Las comunidades campesinas de todo el país han decidido movilizarse hacia Lima en agosto, según informó Pablo Salas Charca, presidente de la Confederación Nacional de Comunidades Afectadas por la Minería e Hidrocarburos, quienes buscan la derogación de la Ley 32293 y el Decreto Legislativo 1620 debido al impacto sobre sus recursos hídricos.
Salas Charca explicó que estas normas representan una seria amenaza para los pueblos ancestrales ya que ponen en riesgo el acceso al agua, elemento indispensable que sustenta la vida y las actividades en todos los territorios campesinos a nivel nacional.
Indicó que el Decreto Legislativo 1620 promueve la privatización de las fuentes acuíferas ubicadas en zonas comunales y podría permitir que empresas privadas tomen control del recurso a través de alianzas público-privadas, generando preocupación en el sector rural.
Empresas como Sedapal Lima, Seda Juliaca y Emsa Puno ya gestionan la distribución de agua potable en zonas urbanas y asentamientos humanos, relató Salas Charca, ejemplificando cómo este proceso afecta directamente a más peruanos
Destacó que el artículo 10 del citado Decreto Legislativo dispone la “concesión de fuentes de agua”, refiriéndose a ríos y lagunas situados en tierras de propiedad comunal, lo cual podría generar cambios drásticos en la disponibilidad de este recurso.
El dirigente reveló que, actualmente, pese a la entrega del agua a barrios y asentamientos, las comunidades campesinas no perciben ingreso alguno por la venta de ese bien, mientras algunos funcionarios sí obtienen ventajas.
Advirtió que la situación podría agravarse en los próximos meses si empresas transnacionales ingresan a operar en el país, pues existen corporaciones francesas, españolas, brasileñas y chilenas interesadas en adquirir estas concesiones.
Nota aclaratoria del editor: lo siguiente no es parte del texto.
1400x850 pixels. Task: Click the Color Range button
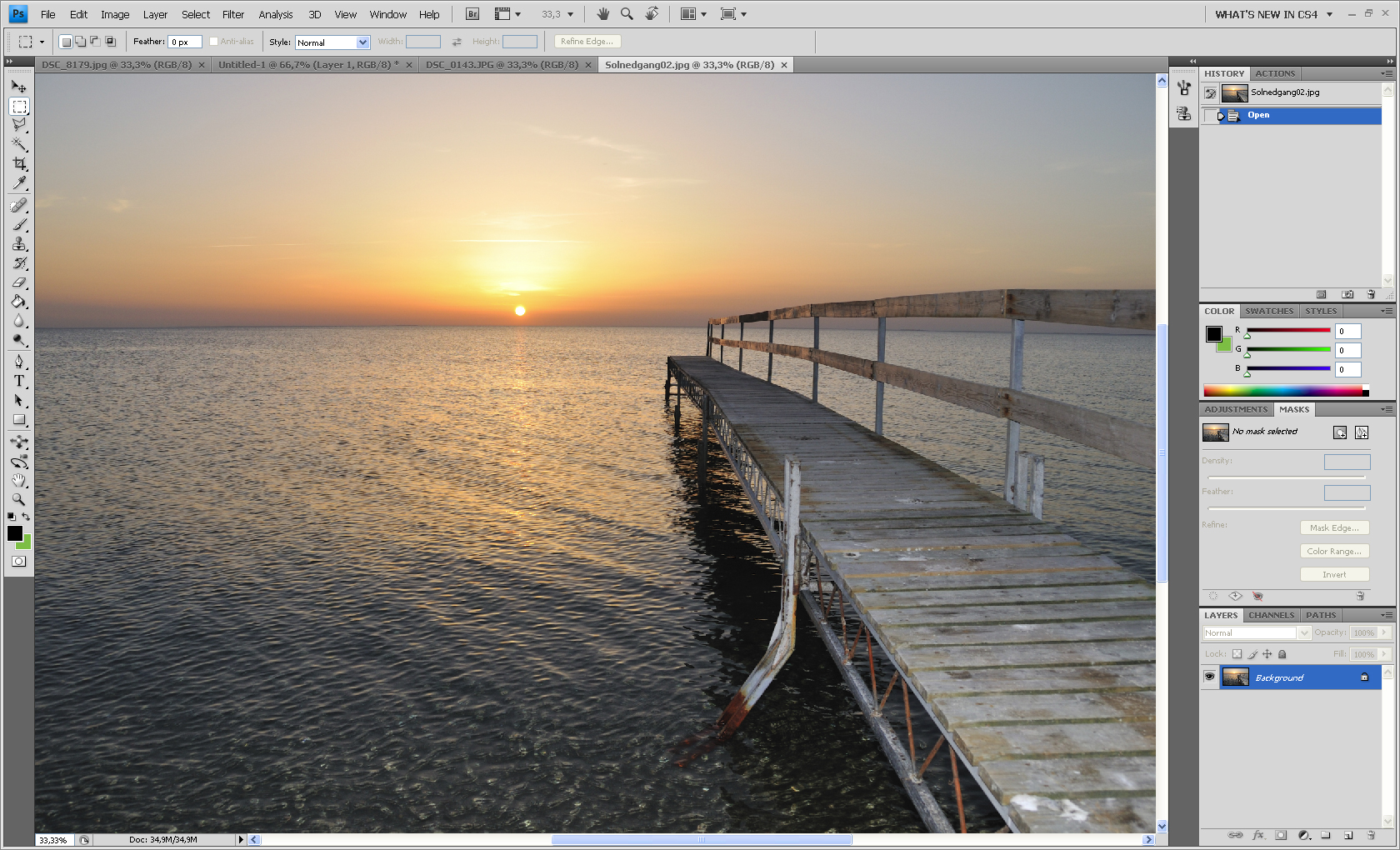(x=1333, y=552)
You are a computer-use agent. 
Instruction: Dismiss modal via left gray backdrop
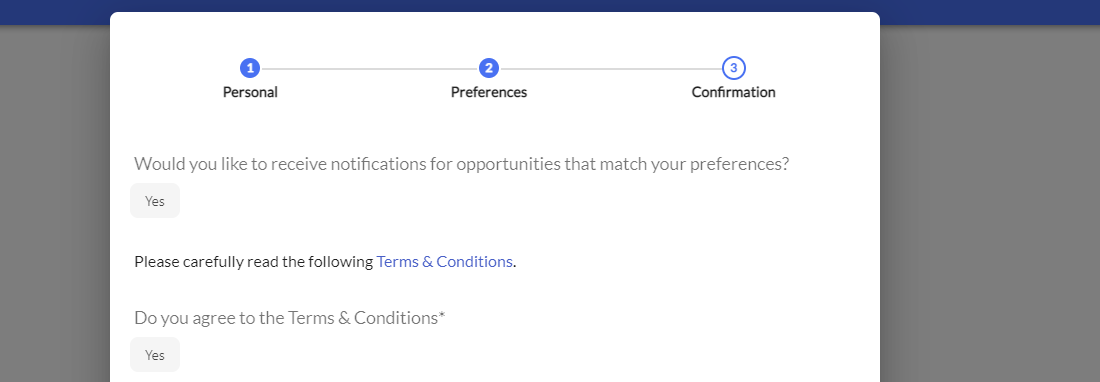pos(55,203)
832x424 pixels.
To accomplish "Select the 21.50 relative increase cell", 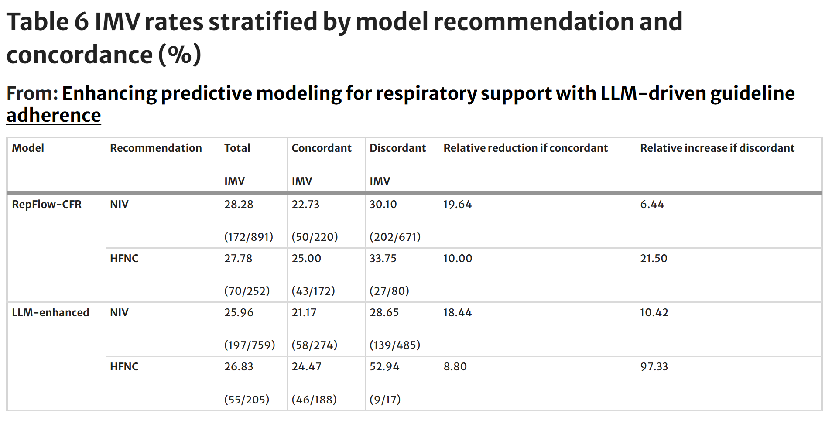I will 655,258.
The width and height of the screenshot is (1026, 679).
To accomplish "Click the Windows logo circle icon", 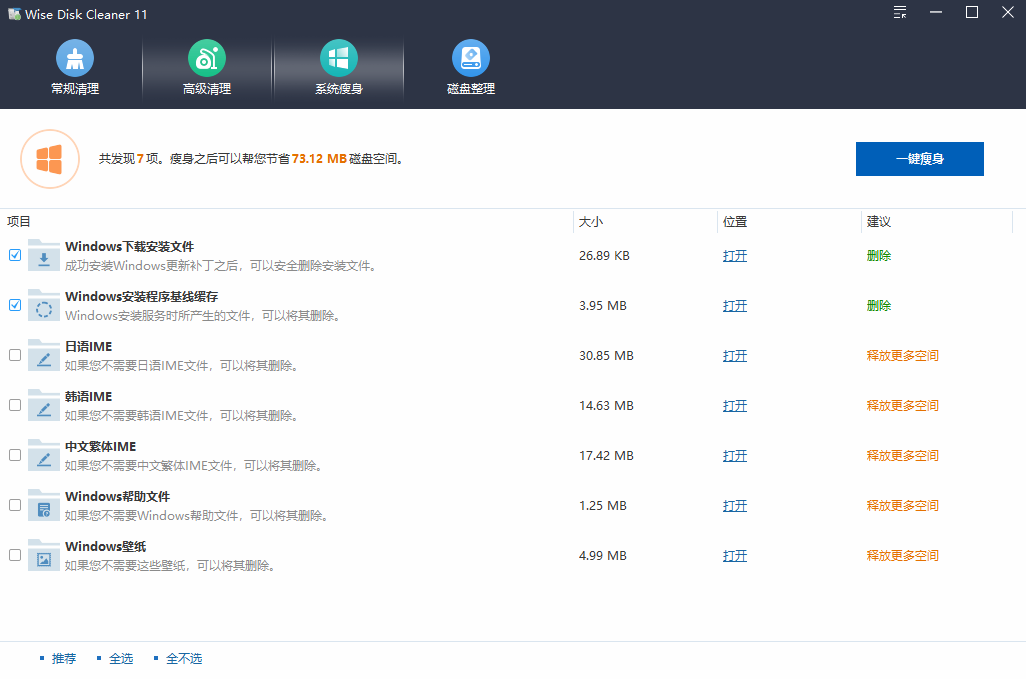I will point(50,159).
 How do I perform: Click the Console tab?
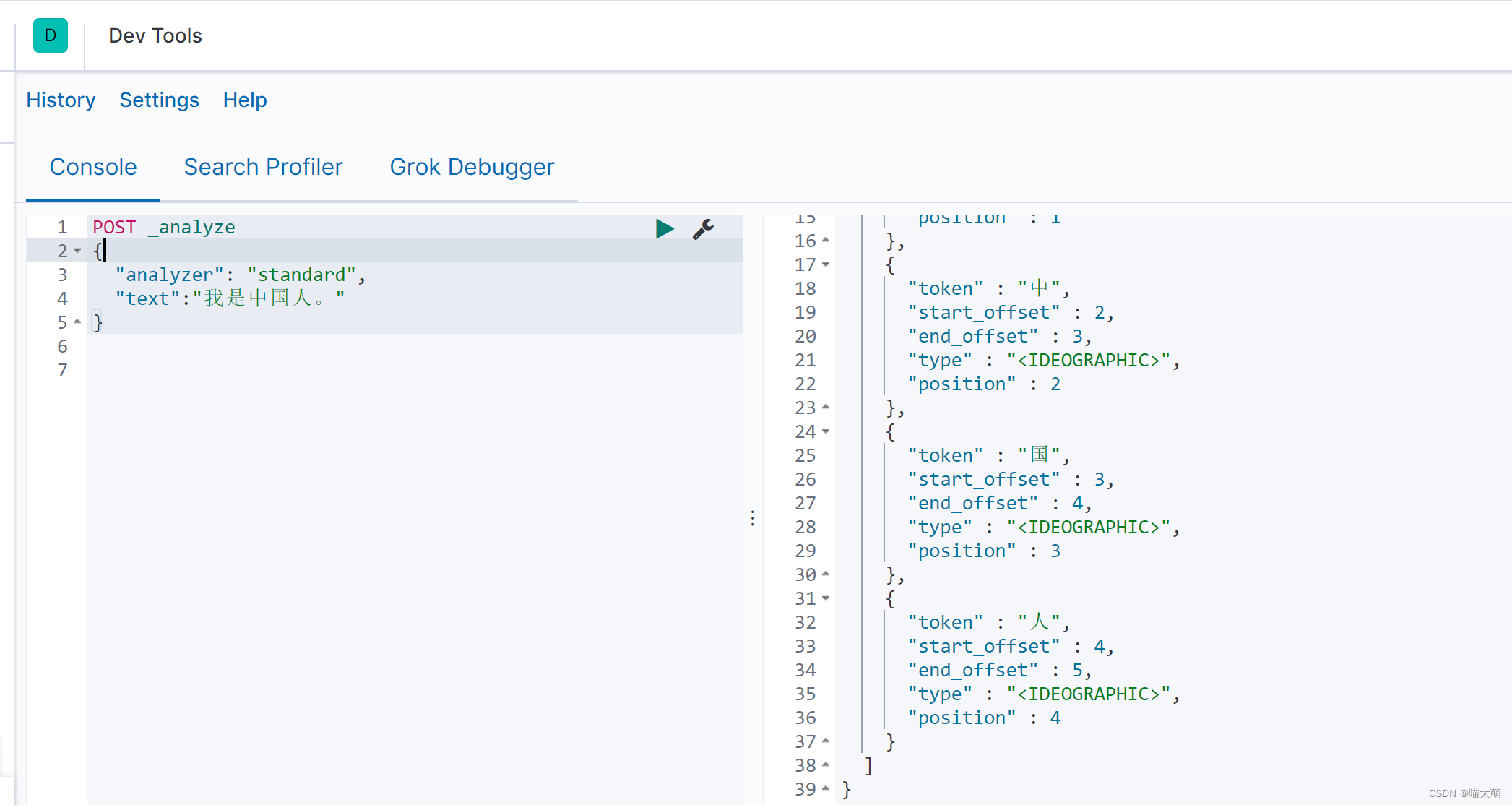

Precisó que desde el Ejecutivo se incentiva abiertamente esta política de privatización, pero la decisión no cuenta con el respaldo de quienes viven directamente en los territorios afectados
Por ello, la marcha hacia Lima es inminente, recalcó Salas Charca, ya que se coordinan acciones conjuntas con organizaciones agrarias y distintos gremios para fortalecer la movilización.
Explicó que el Consejo Regional de Presidentes de Comunidades Campesinas Puno, encargada de la convocatoria, formalizó su creación el último sábado y actualmente desarrolla su proceso de registro ante notario.
Detalló que la organización no se considera un gremio sino una entidad territorial compuesta por habitantes con tierras, agua, recursos naturales, templos y escuelas que mantienen identidad y costumbres propias.
Recordó que antes de llamarse comunidades campesinas, durante el gobierno de Juan Velasco, estas organizaciones colectivas eran denominadas comunidades indígenas u originarias, como lo reconoce Naciones Unidas.
Dijo también que, en ese sentido, existen tratados internacionales que amparan y protegen los derechos de estos pueblos a nivel mundial, según los acuerdos vigentes.
La aspiración principal ahora es lograr que el Ministerio de Cultura reconozca oficialmente a las comunidades campesinas como pueblos originarios, para reforzar la defensa de su territorio y patrimonio.
Las comunidades campesinas esperan que la movilización nacional y la organización colectiva les permitan alcanzar la derogación de las leyes que vulneran sus derechos, así como el reconocimiento estatal de su identidad y la defensa de sus recursos básicos.